A few days ago I was watching one of the ubiquitous talking-head entertainment programs that passes for journalism these days, and a retired NYPD homicide detective was being asked for his take on the sniper killings. His opinion was that the sniper was different from the ‘normal’ spree or serial killer, primarily because the attacks, like the killings at Columbine, seemed to him to be part of “a game.” Before I had a chance to wonder whether he was using the term metaphorically or not, the detective asserted that the killers at Columbine had been acting out the fantasy of a computer game that they had played.
In a frozen moment I realized that while most people would be relieved when the sniper was caught, I, as a member of the interactive entertainment industry, would still be waiting apprehensively to find out if the killer’s software library included any computer games that featured sniping. Assuming for the sake of argument that I’m not the only person in the business who’s had this thought, why we aren’t getting ahead of the curve this time?
As the detective unintentionally pointed out, Columbine was our warning that the games biz has become the cultural scapegoat of choice for rationalizing irrational acts, but we as an industry don’t seem to have learned anything from that experience. Obviously we can always hide behind the First Amendment, but that will only protect us in a court of law, not in the court of public opinion. If it turns out the sniper was indeed playing any of the following games, do we as content providers really want to leave it to the often-juvenile gaming press to speak for our industry?
Agent Under Fire
Medal of Honor: Allied Assault
No One Lives Forever
Serious Sam 2
Assuming we want to try a different approach, there’s probably no better place to start than by looking at the National Rifle Association (NRA). Whether you’re for or against that group, it’s hard to deny the fact that they’ve been very successful lobbying for their own constitutionally-protected products. For example, while we have yet to find out whether this sniper has drawn any twisted inspiration from simulated sniping in a computer game, it’s quite clear that he is using a firearm to commit these crimes.

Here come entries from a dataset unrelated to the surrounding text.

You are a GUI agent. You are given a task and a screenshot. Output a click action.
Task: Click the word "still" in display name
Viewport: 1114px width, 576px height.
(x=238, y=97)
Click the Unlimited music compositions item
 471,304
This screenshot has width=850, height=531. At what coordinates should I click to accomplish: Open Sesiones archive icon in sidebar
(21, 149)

Whatever you think of the “Guns don’t kill people, people do!” argument, it’s a measure of the gun industry’s lobbying success that if the sniper does turn out to be a fan of a game that includes sniping, it’s probably going to be the games biz that takes the public relations hit, not the guns biz.

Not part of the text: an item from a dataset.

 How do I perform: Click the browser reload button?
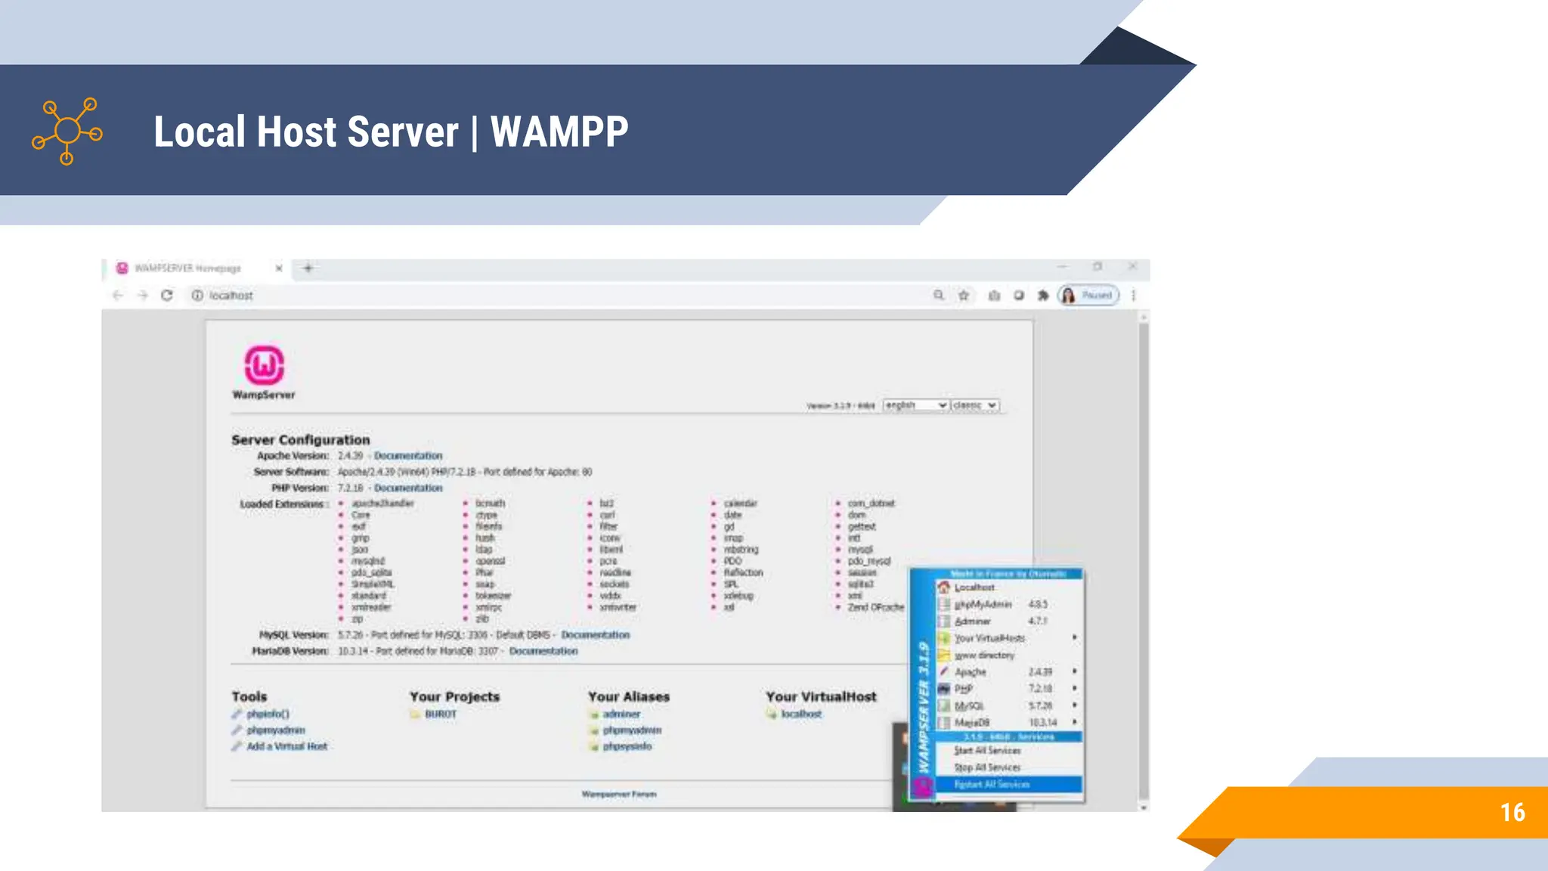[x=167, y=296]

So, why don’t we have a lobbyist or spokesperson who speaks for our industry on subjects like this? (Is this something the IGDA should look into?) Shouldn’t we be responding with reasoned arguments and relevant information when there’s even the suggestion, as the detective made, that crazed acts are being ’caused’ by computer games with violent content? And why don’t we state preemptively that anyone who uses a computer game as a blueprint for their own homicidal agenda is not a gamer, but a killer? (If your answer is because that’s obvious, how obvious is it going to be to the relatives of the victims if it turns out the killer was playing Hitman fourteen hours a day?) Why do we need to wait until somebody puts us on the defensive?

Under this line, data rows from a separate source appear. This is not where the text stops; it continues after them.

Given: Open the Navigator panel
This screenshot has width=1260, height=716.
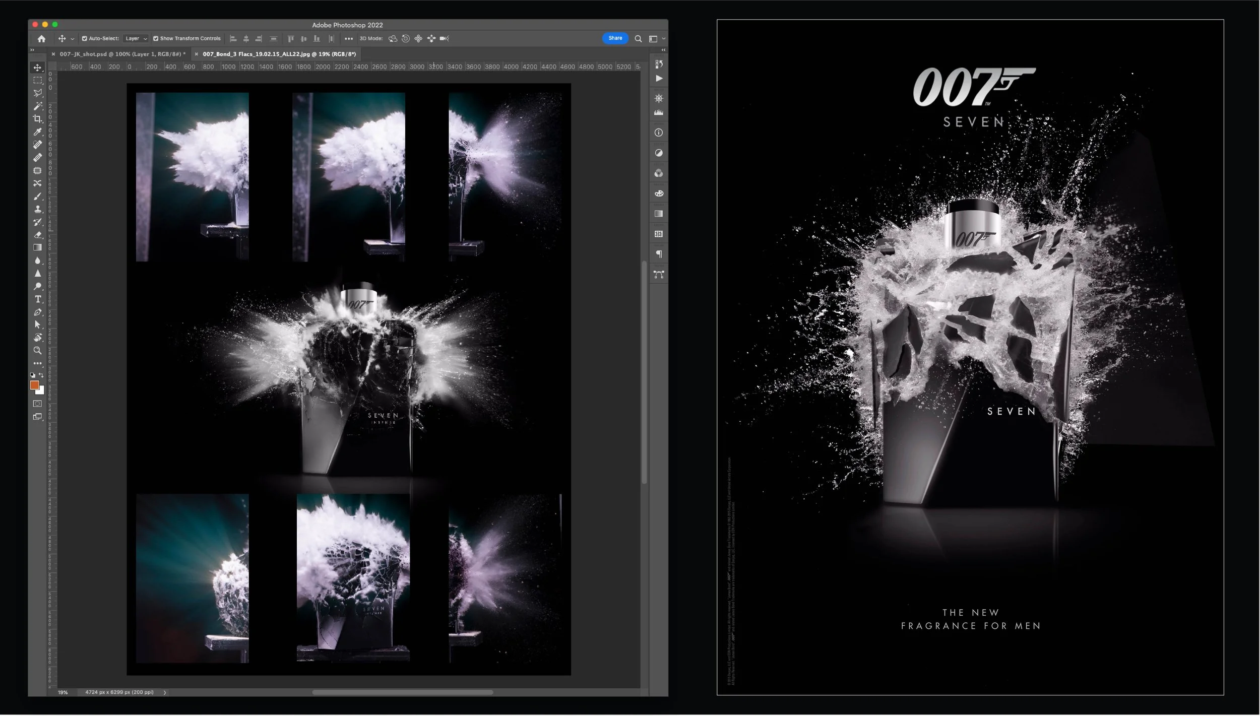Looking at the screenshot, I should coord(659,97).
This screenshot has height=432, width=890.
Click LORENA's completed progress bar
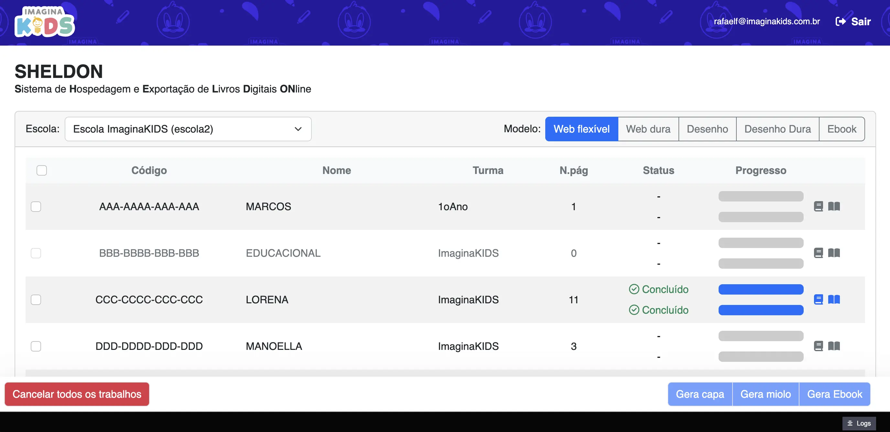(761, 289)
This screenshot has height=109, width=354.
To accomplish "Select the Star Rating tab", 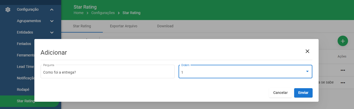I will coord(82,26).
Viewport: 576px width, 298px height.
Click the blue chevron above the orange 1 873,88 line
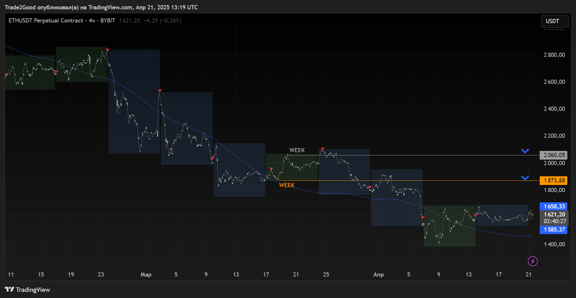(525, 178)
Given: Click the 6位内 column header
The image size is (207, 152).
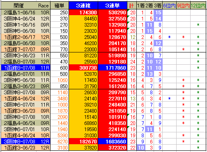Looking at the screenshot, I should click(x=169, y=6).
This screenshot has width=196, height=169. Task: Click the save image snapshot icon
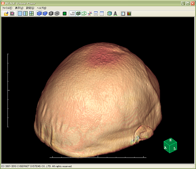12,14
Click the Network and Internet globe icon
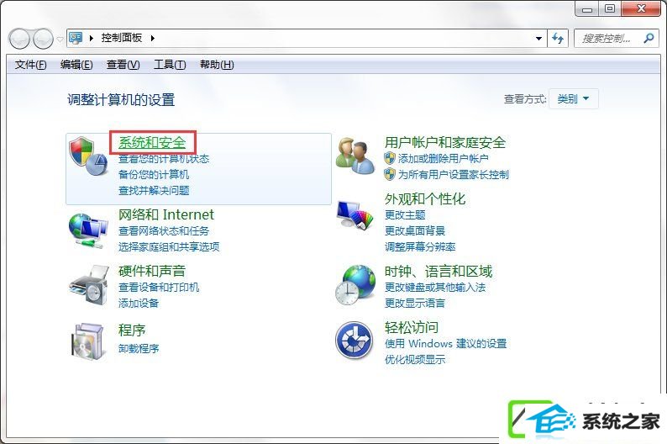667x444 pixels. click(88, 230)

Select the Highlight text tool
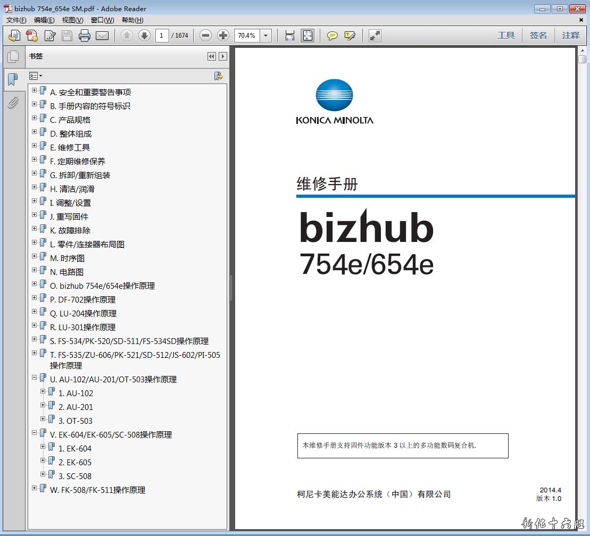coord(350,36)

If it does turn out that part of this killer’s sniping fantasy involved computer games, we should be ready as an industry to cite web sites, fantasy camps, movies, television shows, books, etc., that also feature or promote sniping. And I’m not talking about approaching this issue with defensive, semantic ‘spin’, either. I’m talking about providing a point person who can knowledgeably and calmly answer questions when a deranged individual latches onto or patterns their carnage after works in our medium.
Sure, maybe we’ll get lucky and the sniper will blame his rampage on the Steve Martin movie The Jerk instead of the ‘Sniper Town’ mission in Medal of Honor: Allied Assault, but I’m not betting on it. This person probably attempted to satisfy their homicidal urges with every available medium before going criminal, and it would be naive to think that computer games won’t turn out to have been part of that process. In my opinion it’s also naive to think that we shouldn’t or won’t have to justify the validity of our medium to people who have concerns about violence in our society.